__EXERCISE DESCRIPTION__. The copy you give must match the lines from the top of the data through the line containing "Task: Click the Open" exactly, and it must hold no pictures.
((
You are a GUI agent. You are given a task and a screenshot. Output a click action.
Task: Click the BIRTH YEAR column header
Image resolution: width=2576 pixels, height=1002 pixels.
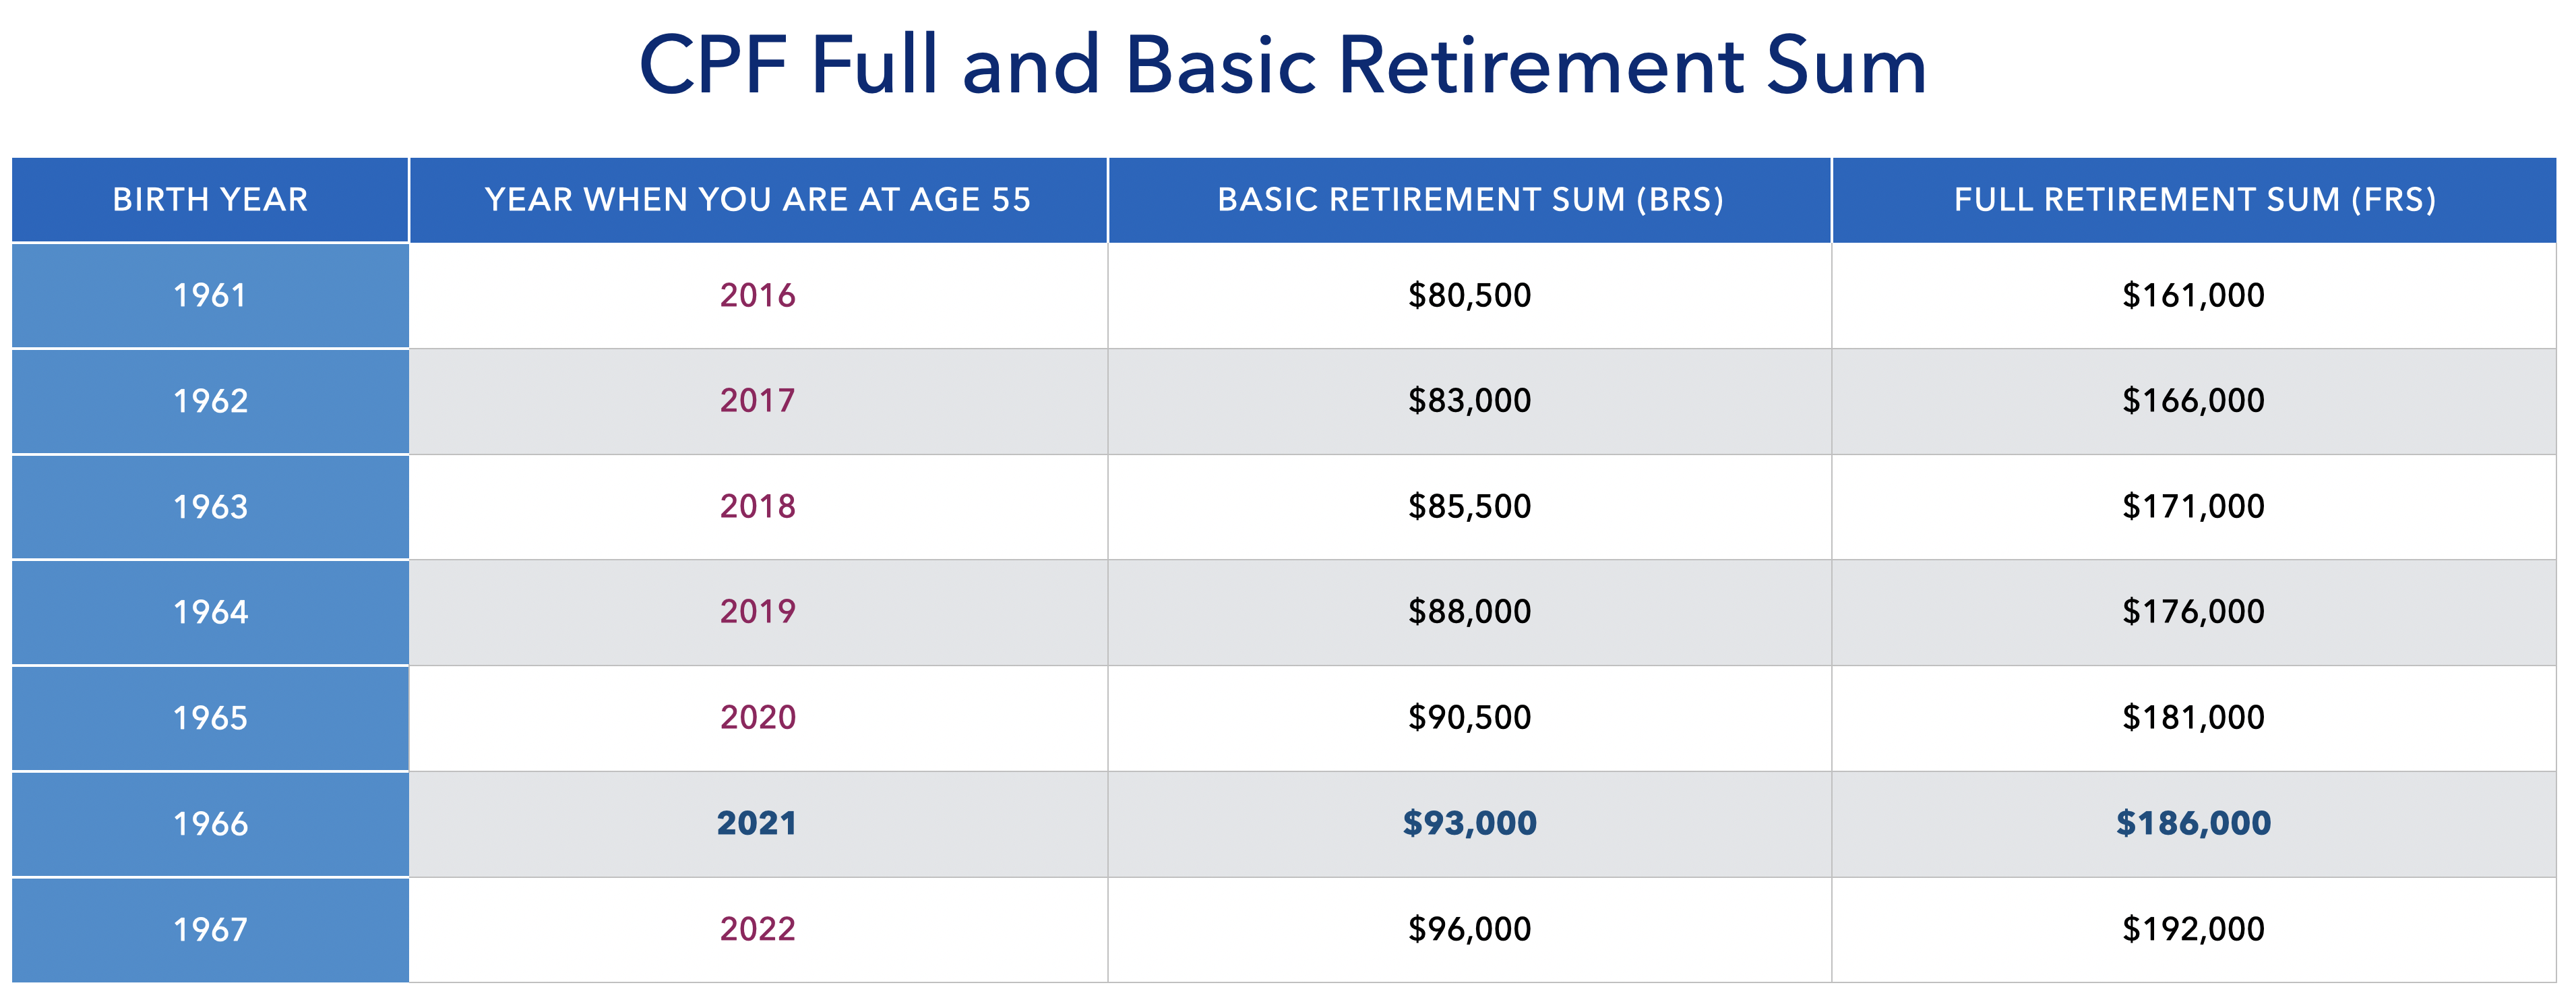coord(210,200)
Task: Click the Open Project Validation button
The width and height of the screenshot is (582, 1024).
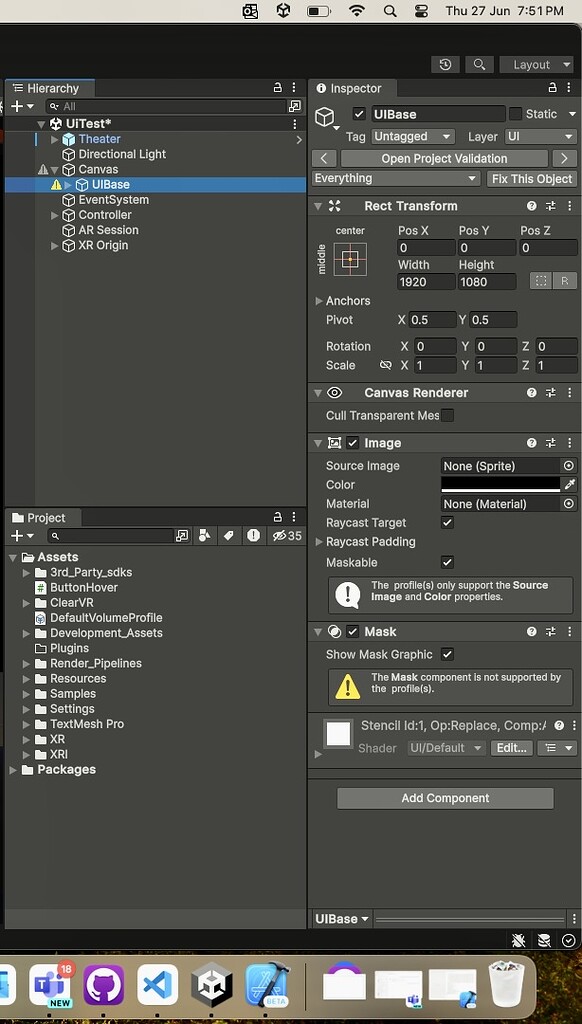Action: point(443,158)
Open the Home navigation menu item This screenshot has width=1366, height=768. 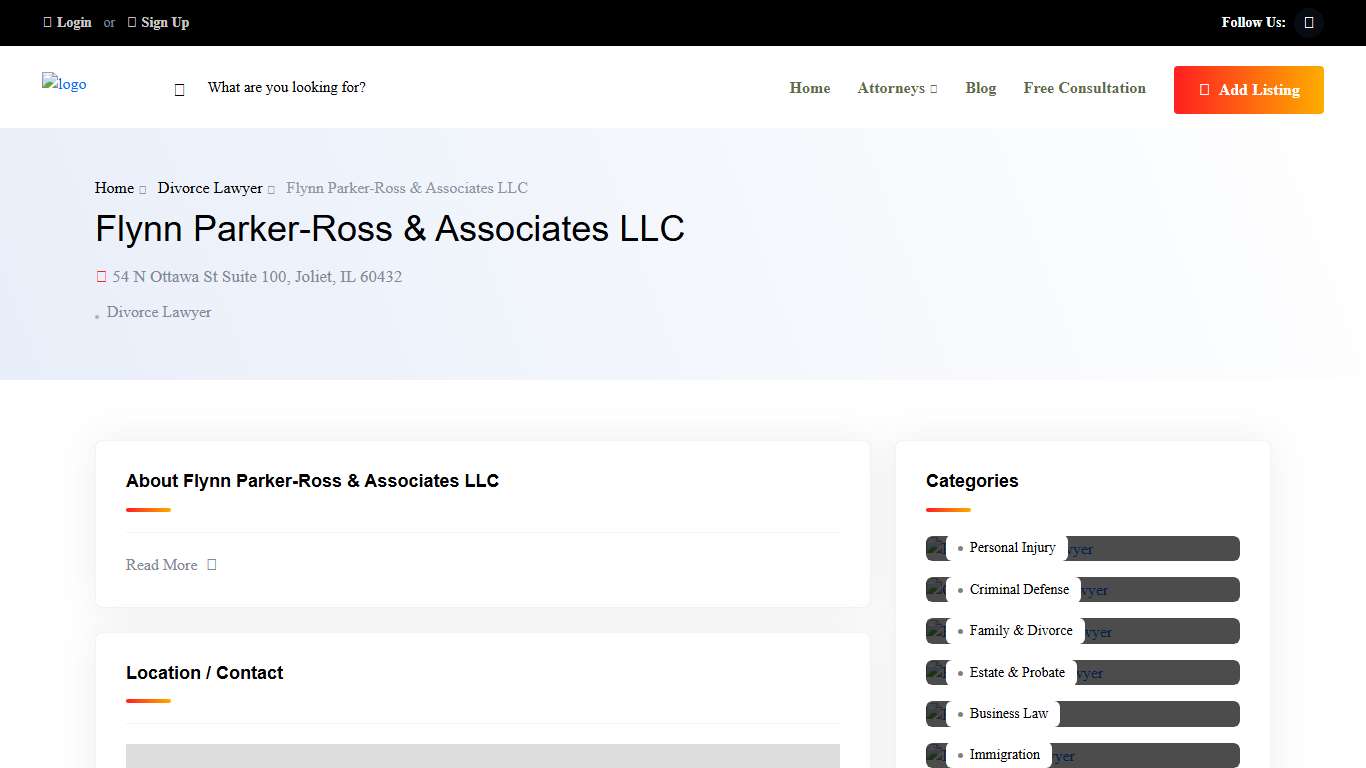click(809, 88)
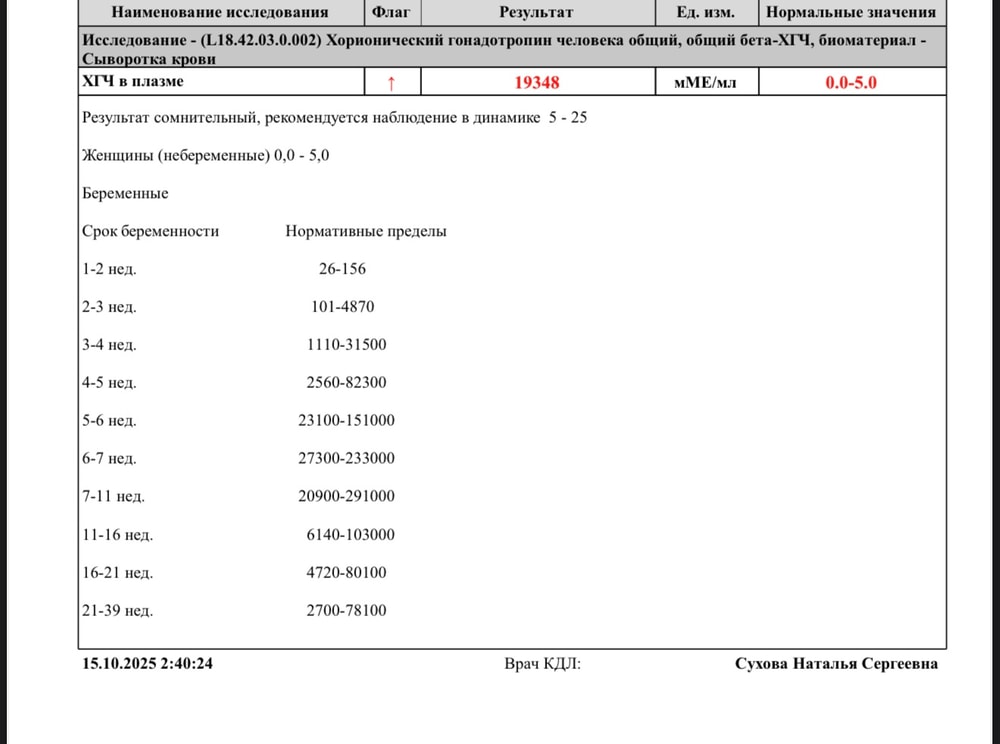This screenshot has height=744, width=1000.
Task: Click the 'Наименование исследования' column header
Action: (219, 12)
))
__FINISHED EXERCISE__.
You are a GUI agent. You are given a task and a screenshot. Output a click action.
Task: Click the BIRTH YEAR column header
Image resolution: width=2576 pixels, height=1002 pixels.
coord(210,200)
Task: Click the Open Project Validation button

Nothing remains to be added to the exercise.